** start Supplied passage **

The Dizziness of Freedom
- Olivia Gurney-Randall

- May 10
- 6 min read
Human beings possess a remarkable ability to continue living lives that are slowly destroying them. This is evidenced by the frightening speed in which we adapt to emotional distortion, how we learn to perform enthusiasm we no longer feel, how we sustain ambitions that no longer move us, and how we organise entire identities around forms of labour that leave us internally diminished. Over time this adaptation becomes so normalised that the absence of meaning starts feeling less alarming than the possibility of change.
Then, occasionally, something fractures against the grain of these habituatilisations, a passing shock of unusual honesty with yourself that catches like moonlight on water. Suddenly the structure you have built your life around no longer feels psychologically inhabitable, and you are confronted with one of the most destabilising realisations adult life can produce: the understanding that you may have mistaken survival for meaning. Such a realisation is rarely prompted by some huge catastrophe, but instead, a gnawing awareness that somewhere along the way you began organising yourself around the wrong things - the wrong ambitions, the wrong identity, the wrong understanding of what would make your life feel meaningful. The result is a slow, grinding mismatch between who you are and what you keep forcing yourself to become.
What unsettles me most about this feeling is not simply the unhappiness itself, but the speed with which unhappiness transforms into moral judgement. Rarely does the mind interpret existential dissatisfaction neutrally. It does not say: “This structure is not suited to you.” It says: “You have failed at being a person.”
This is perhaps one of the defining psychological features of modern life: we increasingly experience structural problems as personal inadequacies. A difficult job becomes evidence of weakness, exhaustion becomes laziness and alienation becomes incompetence. We internalise conditions that are often philosophical, economic, and social in origin, and reinterpret them as defects in individual character.

** end Supplied passage **

→ **Exercise set**
A. In the essay on the dizziness of freedom, what does the author say we increasingly experience structural problems as?
B. Write the next part of the essay on the dizziness of freedom, starting after its final sentence.
The rows after the essay on the dizziness of freedom aren't needed.

** start Records **

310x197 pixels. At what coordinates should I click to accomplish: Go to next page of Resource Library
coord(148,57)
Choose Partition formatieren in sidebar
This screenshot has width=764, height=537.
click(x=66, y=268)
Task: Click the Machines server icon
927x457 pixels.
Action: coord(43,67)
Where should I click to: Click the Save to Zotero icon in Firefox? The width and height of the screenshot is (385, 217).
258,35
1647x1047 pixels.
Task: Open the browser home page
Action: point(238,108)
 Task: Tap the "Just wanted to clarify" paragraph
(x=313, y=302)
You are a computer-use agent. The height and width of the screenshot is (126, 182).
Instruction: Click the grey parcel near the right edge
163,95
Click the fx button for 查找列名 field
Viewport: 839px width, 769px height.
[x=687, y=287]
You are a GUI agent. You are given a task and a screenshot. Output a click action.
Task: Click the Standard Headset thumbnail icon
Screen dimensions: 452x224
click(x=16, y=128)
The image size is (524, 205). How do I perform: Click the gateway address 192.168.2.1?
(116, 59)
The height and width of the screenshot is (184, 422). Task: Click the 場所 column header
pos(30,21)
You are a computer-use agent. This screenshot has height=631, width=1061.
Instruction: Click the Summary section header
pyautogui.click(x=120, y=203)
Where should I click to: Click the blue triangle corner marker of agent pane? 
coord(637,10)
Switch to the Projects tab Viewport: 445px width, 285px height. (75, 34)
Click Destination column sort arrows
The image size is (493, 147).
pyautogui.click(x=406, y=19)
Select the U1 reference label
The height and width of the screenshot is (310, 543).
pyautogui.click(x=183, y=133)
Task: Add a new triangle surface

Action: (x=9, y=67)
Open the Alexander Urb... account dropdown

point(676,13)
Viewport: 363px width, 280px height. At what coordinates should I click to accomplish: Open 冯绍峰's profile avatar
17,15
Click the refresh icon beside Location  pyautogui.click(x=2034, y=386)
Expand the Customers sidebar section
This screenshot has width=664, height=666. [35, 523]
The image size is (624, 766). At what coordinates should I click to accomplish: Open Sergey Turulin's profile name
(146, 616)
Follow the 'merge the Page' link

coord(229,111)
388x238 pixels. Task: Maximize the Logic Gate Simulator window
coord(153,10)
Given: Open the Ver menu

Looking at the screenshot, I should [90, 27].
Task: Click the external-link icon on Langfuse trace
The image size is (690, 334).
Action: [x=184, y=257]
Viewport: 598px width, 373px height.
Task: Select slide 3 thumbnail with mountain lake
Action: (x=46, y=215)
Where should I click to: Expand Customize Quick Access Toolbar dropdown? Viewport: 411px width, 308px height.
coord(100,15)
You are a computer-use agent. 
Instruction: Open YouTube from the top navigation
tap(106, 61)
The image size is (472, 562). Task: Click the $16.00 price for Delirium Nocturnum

** end Records **

→ **The answers**
A. Personal inadequacies.

B.
I have been thinking about this constantly since starting a new job that almost immediately began eroding my mental state. From the outside, nothing appeared especially wrong because the work was respectable, the people were good and the routines were ordinary. Yet internally I felt a growing sense of unreality, as though I were participating in a version of adulthood that I could perform linguistically but could not inhabit psychologically. What frightened me was not merely that I disliked the work, but the way the experience began reorganising my sense of self. Each difficult day seemed to confirm a deeper suspicion that I was constitutionally unsuited to life itself and my thoughts became increasingly catastrophic and totalising.
I suppose I was experiencing a serious sense of despair and the issue with despair is that it tends to explain things in black and white terms. Despair essentially offers a complete interpretation of reality in which every awkward interaction, every anxious morning, every feeling of depletion becomes incorporated into a single narrative of personal inadequecy. I think this is where contemporary forms of work become philosophically dangerous.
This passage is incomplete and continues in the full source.